Com mais de 600 empresas de transporte no Brasil e variedade de aplicativos, Coutinho enfatiza a necessidade de um texto que reflita essa diversidade. “Tem aplicativo só para mulheres. A lei precisava enxergar isso.”

Transparência e fim da punição silenciosa

Coutinho finaliza ressaltando que a regulamentação busca humanizar a relação entre plataformas e trabalhadores: “Se ele é tratado como autônomo, ele não pode ser punido por recusar corrida.” Ele critica a falta de transparência, pois os trabalhadores não sabem quanto o usuário pagou, quanto a plataforma ficou e quanto lhe sobrou. “Isso não é justo.”

O relator acredita que as resistências à regulamentação estão ligadas a interesses claros. “Quem não quer regulamentar muitas vezes deseja manter uma subordinação disfarçada.”

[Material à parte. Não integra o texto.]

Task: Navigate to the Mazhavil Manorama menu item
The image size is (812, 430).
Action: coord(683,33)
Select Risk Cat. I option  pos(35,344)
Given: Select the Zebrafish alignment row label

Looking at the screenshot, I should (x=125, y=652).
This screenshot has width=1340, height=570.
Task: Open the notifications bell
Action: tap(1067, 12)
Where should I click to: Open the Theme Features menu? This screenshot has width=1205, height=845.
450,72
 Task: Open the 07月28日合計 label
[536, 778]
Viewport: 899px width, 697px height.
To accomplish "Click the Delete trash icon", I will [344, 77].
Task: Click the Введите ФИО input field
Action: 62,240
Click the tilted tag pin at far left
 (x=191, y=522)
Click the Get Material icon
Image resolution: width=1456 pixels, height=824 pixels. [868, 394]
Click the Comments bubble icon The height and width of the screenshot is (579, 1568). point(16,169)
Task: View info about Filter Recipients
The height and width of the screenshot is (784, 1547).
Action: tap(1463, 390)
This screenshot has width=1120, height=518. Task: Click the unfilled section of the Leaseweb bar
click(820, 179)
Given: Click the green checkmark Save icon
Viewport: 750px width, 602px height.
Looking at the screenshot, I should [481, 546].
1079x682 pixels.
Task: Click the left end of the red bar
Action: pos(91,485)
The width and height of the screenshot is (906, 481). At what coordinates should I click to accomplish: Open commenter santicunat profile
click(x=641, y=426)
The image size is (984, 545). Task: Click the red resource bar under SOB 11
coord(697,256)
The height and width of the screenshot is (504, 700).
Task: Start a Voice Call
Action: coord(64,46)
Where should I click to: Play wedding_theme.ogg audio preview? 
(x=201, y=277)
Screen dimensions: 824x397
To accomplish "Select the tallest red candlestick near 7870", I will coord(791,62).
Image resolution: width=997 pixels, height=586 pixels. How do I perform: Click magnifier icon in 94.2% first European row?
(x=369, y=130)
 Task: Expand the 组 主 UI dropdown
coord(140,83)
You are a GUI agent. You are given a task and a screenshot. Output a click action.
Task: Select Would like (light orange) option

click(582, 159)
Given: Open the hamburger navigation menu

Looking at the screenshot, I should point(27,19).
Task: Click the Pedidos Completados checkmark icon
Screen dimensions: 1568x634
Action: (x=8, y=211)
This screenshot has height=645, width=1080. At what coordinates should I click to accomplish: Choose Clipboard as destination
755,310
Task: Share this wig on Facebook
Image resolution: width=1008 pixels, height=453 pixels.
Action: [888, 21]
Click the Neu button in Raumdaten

Com essas medidas, espera-se não apenas melhorar as condições dos motoristas, mas também promover uma mobilidade urbana mais justa e eficiente. Ao garantir proteção e remuneração adequada, o projeto pode incentivar mais pessoas a optarem por esse serviço, aumentando a concorrência e a qualidade da mobilidade no Brasil.